Presentation

Don’t Be Dull And Dusty

Concentrate on your audience and you can’t go wrong.

Sometimes you see a confident presenter really bomb.  It doesn’t happen all that often, but when it does, the contrast is vast.  If they are totally hopeless as their default mode as a speaker and they bomb, well that is understandable.  But a competent presenter bombing shouldn’t occur.  It did and I was wondering what did I just see?  Where did our speaker go wrong?

 

Comedians have this same problem – no one laughs at their jokes and there is not much camouflage for them to hide behind, when all they have is a microphone stand on a stage.  Being in the limelight, at the podium, on stage, up on the dais is a high pressure location.  When you are revealed to everyone as a flop, all your desperate attempts to refloat the Titanic make the whole thing seem even more preposterous, pointless and pathetic.

 

In this case, there wasn’t even a good recognition that things were rapidly going south.  It was only at the end, when it was too late to do anything about it, that the speaker realised he had bombed completely.  The tepid applause reaction at the end was a give away.  The stunning lack of questions a more immediate one.  The whole apparatus of the talk collapsed in on itself, under the weight of its own immense ineptitude.

 

The key issues were a misreading of the audience and an astounding arrogance.  The audience had been lured to the venue with bold promises of goodness and light.  The content just wasn’t good enough to back up the advertising and the audience spotted the gaping gap straight away.  They were there for answers.  There weren’t any and they knew it.

 

The arrogance was an assumption about the speaker’s credibility being sufficient to justify the content of the presentation.  When we emphasise our many years in business, we are aiming for increased credibility, linked back to our stupendous track record.  We have stood the test of time etc.  Our speaker had not properly prepared the presentation.  He gave it a “once over lightly” treatment, because of his supreme confidence in his ability to deliver any talk.  He was a very good speaker and a highly competent presenter.  He thought his previous track record stood for itself.

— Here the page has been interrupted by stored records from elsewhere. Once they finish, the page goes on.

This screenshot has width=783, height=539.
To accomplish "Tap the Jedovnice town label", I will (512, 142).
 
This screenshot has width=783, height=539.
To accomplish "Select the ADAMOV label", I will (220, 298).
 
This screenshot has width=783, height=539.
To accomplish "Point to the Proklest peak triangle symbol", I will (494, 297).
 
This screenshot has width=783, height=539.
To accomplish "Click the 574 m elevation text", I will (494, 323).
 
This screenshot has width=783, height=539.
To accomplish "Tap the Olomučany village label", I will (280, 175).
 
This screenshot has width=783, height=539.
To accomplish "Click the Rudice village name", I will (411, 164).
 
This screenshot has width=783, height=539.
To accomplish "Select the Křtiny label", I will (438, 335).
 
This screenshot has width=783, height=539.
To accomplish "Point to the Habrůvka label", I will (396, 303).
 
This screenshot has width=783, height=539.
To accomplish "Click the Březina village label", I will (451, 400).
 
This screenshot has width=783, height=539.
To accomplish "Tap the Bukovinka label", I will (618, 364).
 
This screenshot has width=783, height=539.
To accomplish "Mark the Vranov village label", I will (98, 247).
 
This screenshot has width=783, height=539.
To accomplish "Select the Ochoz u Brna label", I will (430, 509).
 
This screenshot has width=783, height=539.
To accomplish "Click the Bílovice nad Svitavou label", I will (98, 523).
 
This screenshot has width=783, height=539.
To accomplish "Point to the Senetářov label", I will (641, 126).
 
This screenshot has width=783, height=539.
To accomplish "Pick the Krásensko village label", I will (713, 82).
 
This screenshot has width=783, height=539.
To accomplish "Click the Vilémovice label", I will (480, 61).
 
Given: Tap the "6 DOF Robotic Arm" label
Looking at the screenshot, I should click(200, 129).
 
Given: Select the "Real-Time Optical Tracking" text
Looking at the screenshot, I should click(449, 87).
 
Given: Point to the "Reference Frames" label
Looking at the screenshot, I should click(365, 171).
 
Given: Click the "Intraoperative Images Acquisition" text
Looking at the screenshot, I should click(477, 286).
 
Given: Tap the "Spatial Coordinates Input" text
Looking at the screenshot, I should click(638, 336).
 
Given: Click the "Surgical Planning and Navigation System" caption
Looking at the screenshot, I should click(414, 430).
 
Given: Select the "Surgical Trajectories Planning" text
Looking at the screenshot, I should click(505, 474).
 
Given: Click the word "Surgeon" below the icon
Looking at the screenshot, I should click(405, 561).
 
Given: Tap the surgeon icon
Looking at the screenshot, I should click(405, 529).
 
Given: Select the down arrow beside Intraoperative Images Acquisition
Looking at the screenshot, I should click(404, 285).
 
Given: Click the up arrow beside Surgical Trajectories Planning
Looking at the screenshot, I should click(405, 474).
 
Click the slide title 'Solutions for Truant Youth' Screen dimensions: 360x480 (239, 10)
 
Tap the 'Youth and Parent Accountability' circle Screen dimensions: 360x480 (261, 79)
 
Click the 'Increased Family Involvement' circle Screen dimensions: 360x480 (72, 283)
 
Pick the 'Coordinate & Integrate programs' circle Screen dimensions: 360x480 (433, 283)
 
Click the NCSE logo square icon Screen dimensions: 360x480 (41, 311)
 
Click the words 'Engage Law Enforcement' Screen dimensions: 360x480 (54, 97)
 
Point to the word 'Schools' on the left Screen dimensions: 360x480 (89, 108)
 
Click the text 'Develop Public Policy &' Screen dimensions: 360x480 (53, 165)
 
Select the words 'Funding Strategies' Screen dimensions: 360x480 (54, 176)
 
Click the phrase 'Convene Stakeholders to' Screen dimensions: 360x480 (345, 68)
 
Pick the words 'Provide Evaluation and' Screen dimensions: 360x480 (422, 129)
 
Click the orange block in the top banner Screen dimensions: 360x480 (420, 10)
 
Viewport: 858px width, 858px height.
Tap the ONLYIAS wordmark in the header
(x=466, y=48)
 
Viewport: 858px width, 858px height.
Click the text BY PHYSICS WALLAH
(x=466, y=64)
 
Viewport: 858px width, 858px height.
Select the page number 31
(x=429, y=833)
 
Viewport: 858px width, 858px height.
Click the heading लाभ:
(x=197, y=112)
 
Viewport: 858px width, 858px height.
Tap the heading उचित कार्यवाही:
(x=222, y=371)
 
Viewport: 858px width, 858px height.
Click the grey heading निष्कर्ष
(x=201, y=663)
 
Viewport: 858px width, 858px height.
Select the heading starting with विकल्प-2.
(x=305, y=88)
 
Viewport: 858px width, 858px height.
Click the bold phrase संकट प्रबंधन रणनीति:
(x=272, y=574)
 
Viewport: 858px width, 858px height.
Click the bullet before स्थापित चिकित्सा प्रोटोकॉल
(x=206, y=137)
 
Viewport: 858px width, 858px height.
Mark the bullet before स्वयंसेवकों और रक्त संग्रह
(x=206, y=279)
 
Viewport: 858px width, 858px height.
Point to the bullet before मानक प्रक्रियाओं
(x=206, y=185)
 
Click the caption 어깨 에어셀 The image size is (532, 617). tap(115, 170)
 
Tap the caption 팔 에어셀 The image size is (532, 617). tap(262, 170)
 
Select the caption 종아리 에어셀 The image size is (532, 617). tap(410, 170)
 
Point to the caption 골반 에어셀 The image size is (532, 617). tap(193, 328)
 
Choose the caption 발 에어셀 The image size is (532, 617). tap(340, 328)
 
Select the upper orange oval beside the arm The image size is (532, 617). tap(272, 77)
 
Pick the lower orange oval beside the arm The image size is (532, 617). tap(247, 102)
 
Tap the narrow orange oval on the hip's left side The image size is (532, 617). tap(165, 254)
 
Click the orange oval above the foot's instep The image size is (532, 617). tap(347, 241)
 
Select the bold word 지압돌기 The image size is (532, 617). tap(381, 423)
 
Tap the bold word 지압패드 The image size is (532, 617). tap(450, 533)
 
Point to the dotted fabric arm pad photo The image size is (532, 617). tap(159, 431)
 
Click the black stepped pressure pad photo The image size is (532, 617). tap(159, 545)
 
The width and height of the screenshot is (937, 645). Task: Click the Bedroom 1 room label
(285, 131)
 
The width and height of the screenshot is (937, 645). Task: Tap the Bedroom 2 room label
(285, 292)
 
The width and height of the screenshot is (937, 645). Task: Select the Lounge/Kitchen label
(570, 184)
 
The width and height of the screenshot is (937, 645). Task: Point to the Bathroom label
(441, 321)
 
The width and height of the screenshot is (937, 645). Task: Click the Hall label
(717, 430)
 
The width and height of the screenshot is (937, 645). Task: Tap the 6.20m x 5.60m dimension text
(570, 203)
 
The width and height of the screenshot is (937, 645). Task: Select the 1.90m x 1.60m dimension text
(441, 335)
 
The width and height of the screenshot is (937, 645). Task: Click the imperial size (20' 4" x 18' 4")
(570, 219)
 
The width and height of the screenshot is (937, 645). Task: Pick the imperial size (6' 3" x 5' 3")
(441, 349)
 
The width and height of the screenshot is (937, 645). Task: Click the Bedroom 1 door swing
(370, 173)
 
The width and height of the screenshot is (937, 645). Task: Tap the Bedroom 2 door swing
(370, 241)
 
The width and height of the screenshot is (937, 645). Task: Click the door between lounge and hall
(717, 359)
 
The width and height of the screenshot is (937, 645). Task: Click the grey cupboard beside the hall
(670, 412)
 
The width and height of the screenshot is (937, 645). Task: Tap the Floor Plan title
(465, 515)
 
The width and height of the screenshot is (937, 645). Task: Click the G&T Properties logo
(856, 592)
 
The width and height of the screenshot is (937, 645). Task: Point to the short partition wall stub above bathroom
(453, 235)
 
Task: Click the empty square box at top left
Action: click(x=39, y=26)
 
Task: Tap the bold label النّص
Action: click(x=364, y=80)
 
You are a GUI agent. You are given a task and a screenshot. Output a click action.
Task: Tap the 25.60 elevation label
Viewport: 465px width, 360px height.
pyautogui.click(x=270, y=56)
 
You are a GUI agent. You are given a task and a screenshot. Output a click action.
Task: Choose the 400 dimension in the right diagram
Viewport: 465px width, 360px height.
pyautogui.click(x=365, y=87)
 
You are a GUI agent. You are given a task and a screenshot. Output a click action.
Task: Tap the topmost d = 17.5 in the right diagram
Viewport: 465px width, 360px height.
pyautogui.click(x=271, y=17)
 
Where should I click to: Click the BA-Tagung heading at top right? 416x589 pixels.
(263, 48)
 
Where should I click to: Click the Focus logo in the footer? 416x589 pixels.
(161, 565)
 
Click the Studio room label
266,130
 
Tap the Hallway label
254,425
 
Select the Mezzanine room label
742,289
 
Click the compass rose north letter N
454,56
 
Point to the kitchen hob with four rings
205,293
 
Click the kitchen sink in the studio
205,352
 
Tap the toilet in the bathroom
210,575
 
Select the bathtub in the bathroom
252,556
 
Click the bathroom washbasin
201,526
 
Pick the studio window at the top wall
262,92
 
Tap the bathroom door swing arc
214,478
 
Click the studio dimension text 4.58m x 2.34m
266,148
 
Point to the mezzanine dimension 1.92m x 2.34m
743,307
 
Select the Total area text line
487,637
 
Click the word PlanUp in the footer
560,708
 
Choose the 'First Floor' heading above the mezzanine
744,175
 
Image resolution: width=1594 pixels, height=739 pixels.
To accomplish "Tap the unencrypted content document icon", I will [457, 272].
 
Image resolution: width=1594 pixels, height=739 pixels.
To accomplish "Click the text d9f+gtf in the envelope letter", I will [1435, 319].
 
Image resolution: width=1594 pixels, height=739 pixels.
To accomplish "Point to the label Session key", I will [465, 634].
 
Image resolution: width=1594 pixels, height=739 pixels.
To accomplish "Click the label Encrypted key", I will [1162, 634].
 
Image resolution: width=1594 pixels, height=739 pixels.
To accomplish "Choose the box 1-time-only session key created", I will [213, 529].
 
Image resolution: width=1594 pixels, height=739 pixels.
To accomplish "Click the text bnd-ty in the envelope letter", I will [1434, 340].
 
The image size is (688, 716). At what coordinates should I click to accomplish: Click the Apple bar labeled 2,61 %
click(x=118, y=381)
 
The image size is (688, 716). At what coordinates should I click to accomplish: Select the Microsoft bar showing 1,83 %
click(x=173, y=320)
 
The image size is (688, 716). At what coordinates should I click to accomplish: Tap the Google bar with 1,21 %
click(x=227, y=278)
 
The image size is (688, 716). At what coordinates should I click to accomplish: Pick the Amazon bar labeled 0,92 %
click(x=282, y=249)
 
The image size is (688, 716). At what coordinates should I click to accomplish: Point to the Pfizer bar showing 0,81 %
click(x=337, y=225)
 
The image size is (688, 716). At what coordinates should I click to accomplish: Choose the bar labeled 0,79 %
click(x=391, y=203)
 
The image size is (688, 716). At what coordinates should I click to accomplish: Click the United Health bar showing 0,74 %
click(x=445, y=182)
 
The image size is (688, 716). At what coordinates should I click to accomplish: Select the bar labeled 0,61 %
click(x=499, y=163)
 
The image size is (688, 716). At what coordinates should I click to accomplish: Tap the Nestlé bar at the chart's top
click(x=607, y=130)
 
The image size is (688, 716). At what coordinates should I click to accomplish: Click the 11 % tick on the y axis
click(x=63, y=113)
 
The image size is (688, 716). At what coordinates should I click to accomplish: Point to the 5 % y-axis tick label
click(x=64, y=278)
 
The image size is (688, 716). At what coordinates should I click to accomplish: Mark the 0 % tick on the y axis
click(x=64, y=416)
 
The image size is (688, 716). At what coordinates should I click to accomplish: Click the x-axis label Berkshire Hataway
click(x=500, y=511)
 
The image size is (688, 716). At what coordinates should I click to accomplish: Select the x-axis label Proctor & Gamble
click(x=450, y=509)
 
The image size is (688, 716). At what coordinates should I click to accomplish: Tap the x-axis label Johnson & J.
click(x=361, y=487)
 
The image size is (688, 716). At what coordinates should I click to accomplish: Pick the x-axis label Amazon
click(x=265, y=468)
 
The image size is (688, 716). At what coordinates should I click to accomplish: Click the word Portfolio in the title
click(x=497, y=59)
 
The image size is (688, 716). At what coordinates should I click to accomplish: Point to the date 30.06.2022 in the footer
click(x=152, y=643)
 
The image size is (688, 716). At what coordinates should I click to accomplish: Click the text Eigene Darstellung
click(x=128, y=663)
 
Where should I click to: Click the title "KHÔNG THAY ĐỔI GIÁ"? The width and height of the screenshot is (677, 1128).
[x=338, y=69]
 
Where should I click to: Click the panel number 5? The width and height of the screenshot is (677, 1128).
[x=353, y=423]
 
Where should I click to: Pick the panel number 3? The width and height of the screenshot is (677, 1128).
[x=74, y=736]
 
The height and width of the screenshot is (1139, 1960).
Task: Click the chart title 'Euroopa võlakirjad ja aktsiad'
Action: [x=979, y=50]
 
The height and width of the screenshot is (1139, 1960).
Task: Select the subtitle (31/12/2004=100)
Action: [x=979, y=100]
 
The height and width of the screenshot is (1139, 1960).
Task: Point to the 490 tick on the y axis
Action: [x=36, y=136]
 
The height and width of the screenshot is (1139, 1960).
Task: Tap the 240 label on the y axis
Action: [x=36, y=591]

The only problem was the content of this talk was rubbish.

 

We all tread a fine line with the longevity thing.  Track record, sustained over many, many years is a credible thing for the audience.  The main concern is that the whole affair may be perceived as dusty and dated.  We are always being fed the new and greatest, latest best thing.  Business fad books come and come and come.  The old ones are taken out the back and quietly disappeared, shredded in fact.

 

When we talk about the good olde days, we like it because we were there, but the audience only cares about what is relevant for them.  We have to be skilled to make it feel fresh again, new and connected to their current business reality.  Plato is olde but still gets quoted all of the time, so olde doesn’t have to be irrelevant.

Our speaker failed in that regard.  I said arrogance and this is the bit that hurts.  Our pride in our track record can make us blind to the fact that people don’t really care all that much.  We like strolling down memory lane, but so what? We arrogantly assume that what we did was important.  Wrong.  Where is the direct and useful link to the audience’s current problem right now?  We have to keep building that vibrant connection.  Our successes in the past help us to prepare for our future.  Our failures in the past, help us to prepare for our future.  We can draw from both to create content that resonates with our audience.

 

This is the skillset needed in a business presentation.  Getting the audience need properly understood, suspending what we like to talk about and instead focusing on what the audience is keen to know about is our task.  If we fail to get that balance right, we can come across as dated and dull.  This is what happened to our speaker.  He delivered a brilliant, heartfelt rendition of his past glories and achievements, without effectively connecting to the audience’s concerns of today.

 

I am getting older too, so I took copious notes from this speech on what not to do, if I am ever tempted to talk at length about my good olde days.  I think we should all avoid that temptation too.  Concentrate on your audience and you can’t go wrong.